I have two datetime (Timestamp) formatted columns in my dataframe, df['start'], df['end']. I'd like to get the duration between the two dates. So I create the duration column

df['duration'] = df['start'] - df['end']

However, now the duration column is formatted as numpy.timedelta64, instead of datetime.timedelta as I would expect.

>>> df['duration'][0]
>>> numpy.timedelta64(0,'ns')

While

>>> df['start'][0] - df['end'][0]
>>> datetime.timedelta(0)

Can someone explain to me why the array subtraction change the timedelta type? Is there a way that I keep the datetime.timedelta as it is easier to work with?

EdChum
  • 294,303
  • 173
  • 671
  • 486
Zhen Sun
  • 745
  • 1
  • 10
  • 19
  • possible duplicate of [Converting between datetime, Timestamp and datetime64](http://stackoverflow.com/questions/13703720/converting-between-datetime-timestamp-and-datetime64) – philshem Dec 01 '14 at 09:40
  • Whilst that question will no doubt be useful, it's **not** a duplicate. – Ffisegydd Dec 01 '14 at 09:55

1 Answers1

2

This was one of the motivations for implementing a Timedelta scalar in pandas 0.15.0. See full docs here

In >= 0.15.0 the implementation of a timedelta64[ns] Series is still np.timedelta64[ns] under the hood, but all is completely hidden from the user in a datetime.timedelta sub-classed scalar, Timedelta (which is basically a useful superset of timedelta and the numpy version).

In [1]: df = DataFrame([[pd.Timestamp('20130102'),pd.Timestamp('20130101')]],columns=list('AB'))

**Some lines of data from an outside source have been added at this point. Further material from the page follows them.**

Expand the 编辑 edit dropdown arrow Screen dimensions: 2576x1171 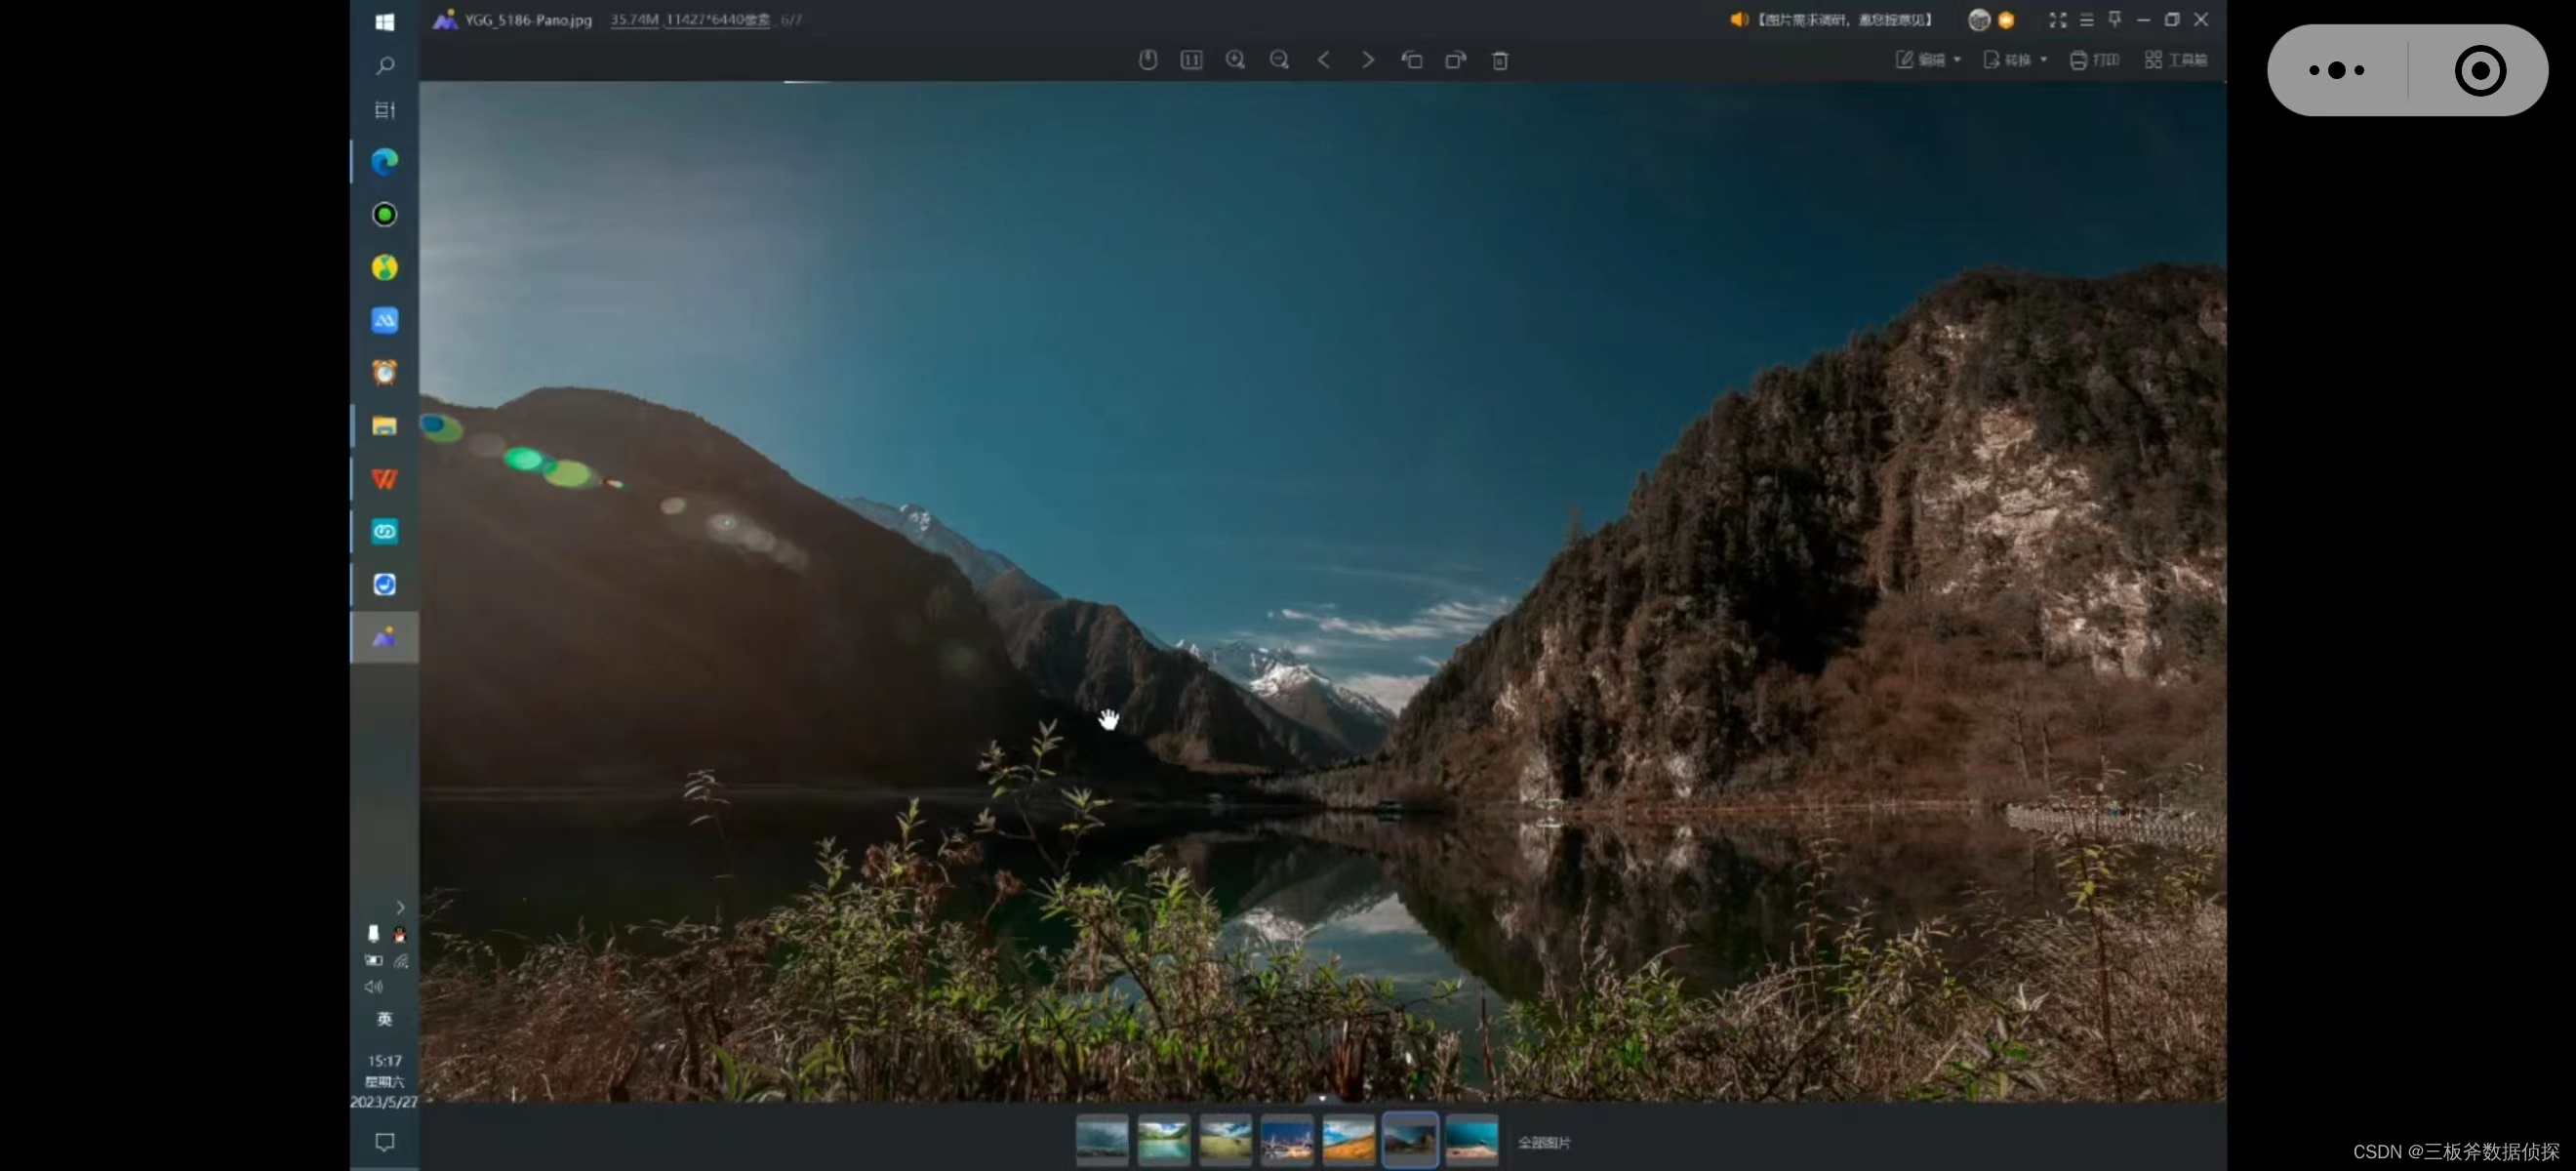tap(1957, 60)
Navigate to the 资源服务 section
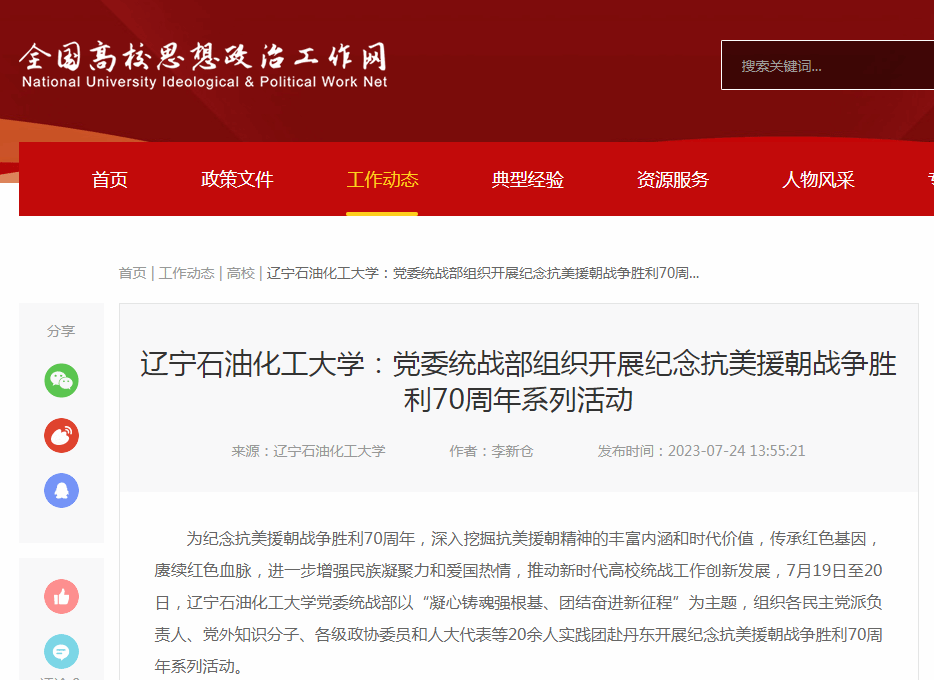 673,180
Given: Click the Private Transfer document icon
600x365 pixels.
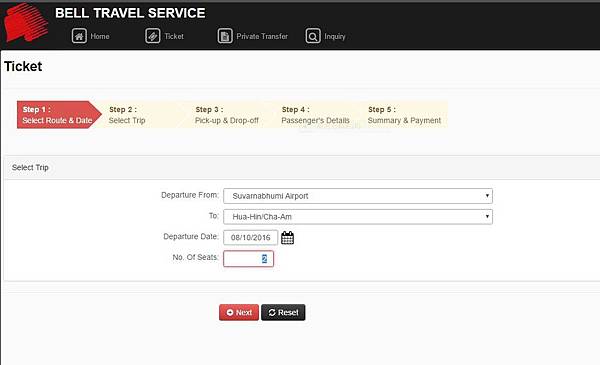Looking at the screenshot, I should pyautogui.click(x=225, y=36).
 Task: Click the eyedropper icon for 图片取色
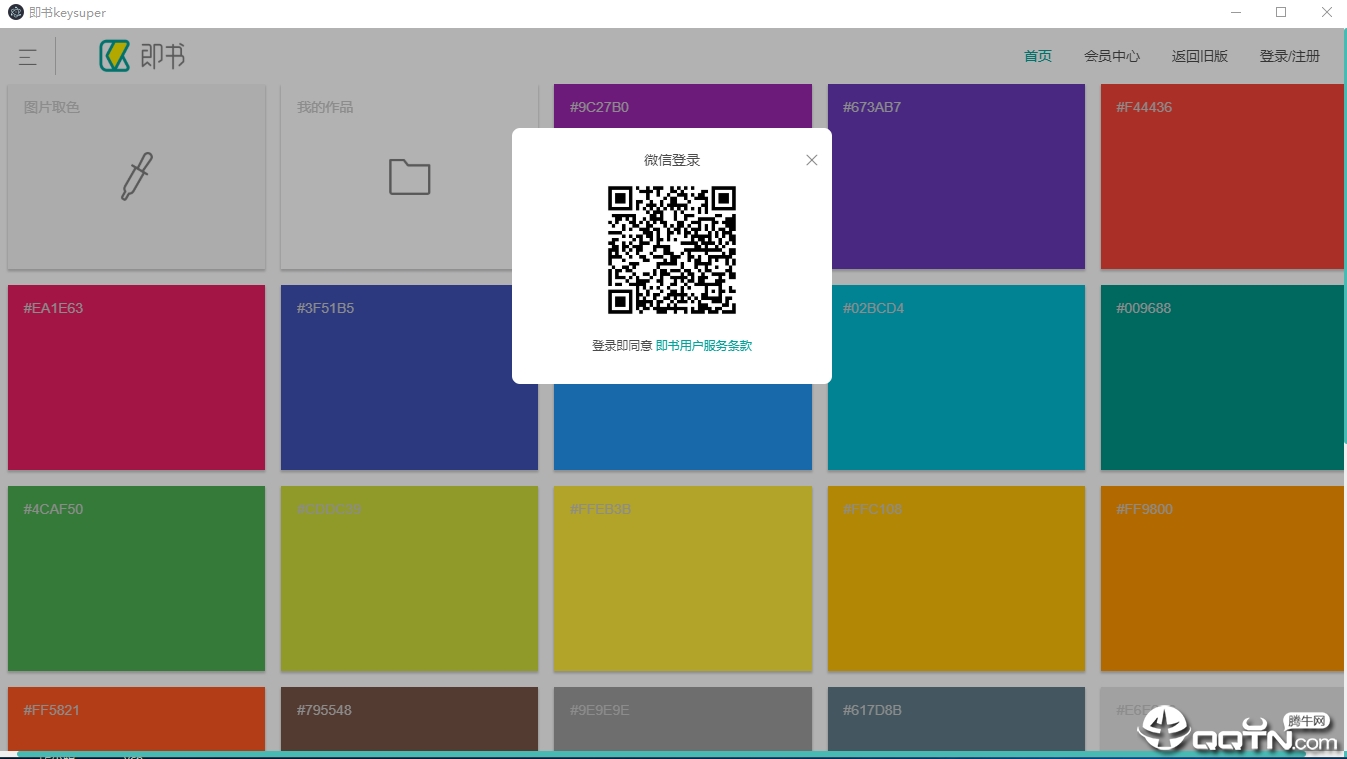[137, 176]
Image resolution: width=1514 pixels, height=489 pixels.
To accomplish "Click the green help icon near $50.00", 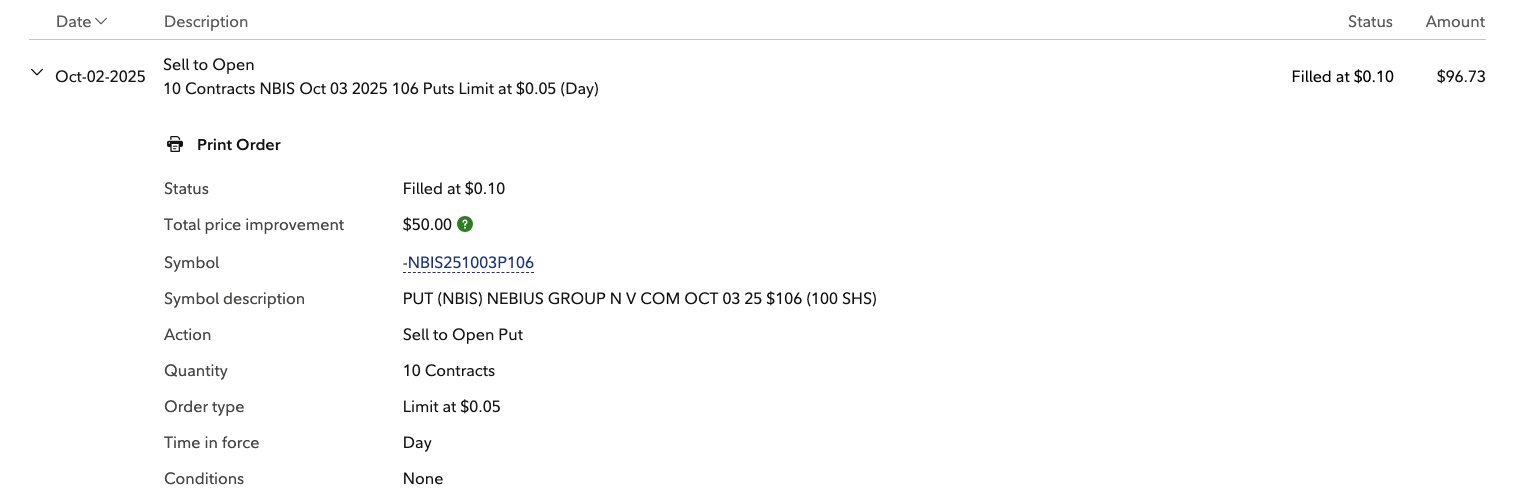I will [x=465, y=224].
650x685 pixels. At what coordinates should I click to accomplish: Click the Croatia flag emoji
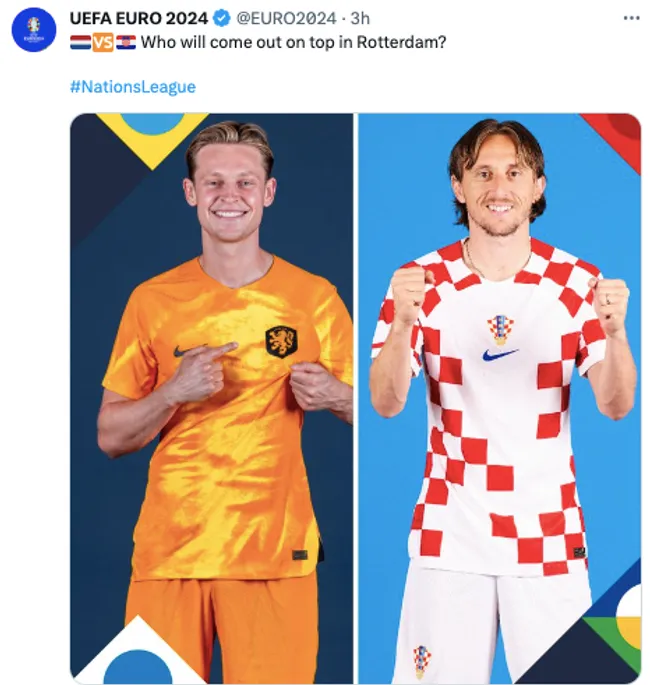pyautogui.click(x=126, y=42)
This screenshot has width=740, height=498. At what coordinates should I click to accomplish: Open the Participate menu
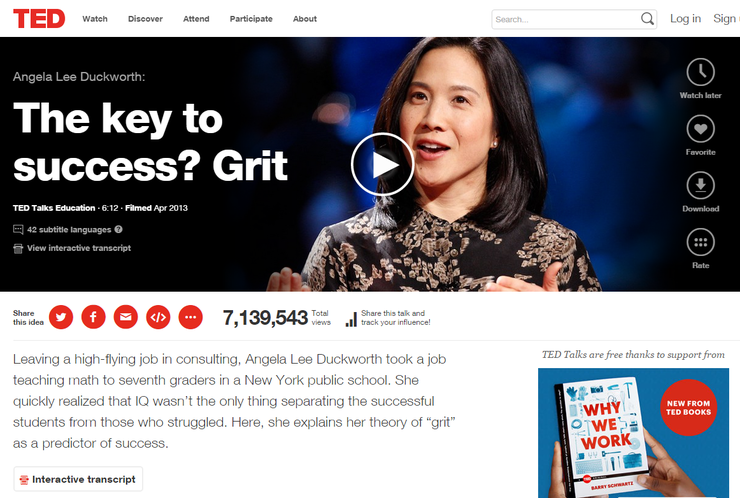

In [2]: df['diff'] = df['A']-df['B']

In [3]: df.dtypes
Out[3]: 
A        datetime64[ns]
B        datetime64[ns]
diff    timedelta64[ns]
dtype: object

# this will return a Timedelta in 0.15.2
In [4]: df['A'][0]-df['B'][0]
Out[4]: datetime.timedelta(1)

In [5]: (df['A']-df['B'])[0] 
Out[5]: Timedelta('1 days 00:00:00')
Jeff
  • 108,421
  • 19
  • 199
  • 170